● **TEXT EXCERPT**
Alleged sex offences spark booze warning at CFB Esquimalt

Commander holds lecture after two incidents

Two alleged cases of sexual misconduct involving military members from CFB Esquimalt have prompted the commander of Canada’s Pacific fleet to warn personnel about their alcohol use.

“There were two incidents in a relatively short period of time and (Commodore Peter Ellis) had a town hall meeting in which he reminded people of their responsibility with respect to drinking responsibly and looking out for your buddies, and basically the rules and regulations that surround this kind of incident,” said Lt.-Cmdr. Nathalie Garcia, public affairs officer for Maritime Forces Pacific.

All available fleet personnel were required to attend Ellis’ town hall meeting, held on the base’s ‘A’ jetty on June 30. About 300 went, and since then Ellis has shared the same message with personnel from three other ships that were away at the time, Garcia said.

She would not comment on whether charges have been laid in the two incidents, alleged to have occurred in January and June 2011, and whether they involve allegations of sexual assault, if they happened on or off the military base or onboard a naval ship and whether alcohol is a factor.

“That’s part of the investigation,” Garcia said. “I don’t want to skew the investigation (being conducted by the Canadian Forces National Investigation Service) by giving details about the incidents.”

The commodore’s town hall speech was not prompted by concerns there is an increase in sexual misconduct at the base, Garcia said.

● **WHAT NEEDS TO BE DONE**
Answer these questions from the article on the CFB Esquimalt warning.
(a) What position does Lt.-Cmdr. Nathalie Garcia hold?
(b) Where and on what date was the town hall meeting held?
(c) Which body is conducting the investigation?

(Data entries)

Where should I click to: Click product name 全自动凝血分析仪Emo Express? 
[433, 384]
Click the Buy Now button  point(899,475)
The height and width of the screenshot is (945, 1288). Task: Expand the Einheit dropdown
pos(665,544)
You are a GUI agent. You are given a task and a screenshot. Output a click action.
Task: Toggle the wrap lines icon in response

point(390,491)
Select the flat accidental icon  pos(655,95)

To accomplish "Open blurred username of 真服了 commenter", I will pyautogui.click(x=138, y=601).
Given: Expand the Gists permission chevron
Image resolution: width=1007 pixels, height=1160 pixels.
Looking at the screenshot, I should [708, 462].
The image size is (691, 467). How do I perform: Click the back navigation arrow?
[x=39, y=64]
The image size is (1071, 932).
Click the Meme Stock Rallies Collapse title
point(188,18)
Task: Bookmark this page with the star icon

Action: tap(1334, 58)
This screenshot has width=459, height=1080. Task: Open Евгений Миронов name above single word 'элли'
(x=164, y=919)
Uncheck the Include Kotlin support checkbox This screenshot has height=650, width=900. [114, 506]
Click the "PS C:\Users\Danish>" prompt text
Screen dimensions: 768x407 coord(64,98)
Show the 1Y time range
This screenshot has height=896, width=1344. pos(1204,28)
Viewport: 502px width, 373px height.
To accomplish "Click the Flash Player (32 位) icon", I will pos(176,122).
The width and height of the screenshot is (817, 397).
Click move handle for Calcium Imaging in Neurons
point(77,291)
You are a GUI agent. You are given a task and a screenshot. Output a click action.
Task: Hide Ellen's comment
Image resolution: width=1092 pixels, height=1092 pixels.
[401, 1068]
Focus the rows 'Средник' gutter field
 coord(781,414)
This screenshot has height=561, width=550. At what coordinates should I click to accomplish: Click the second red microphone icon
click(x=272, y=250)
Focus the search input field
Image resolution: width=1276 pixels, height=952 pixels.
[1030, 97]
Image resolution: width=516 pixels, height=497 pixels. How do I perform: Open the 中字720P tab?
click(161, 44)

● **PROBLEM SOLUTION**
(a) Public affairs officer for Maritime Forces Pacific.
(b) On the base's 'A' jetty, on June 30.
(c) The Canadian Forces National Investigation Service.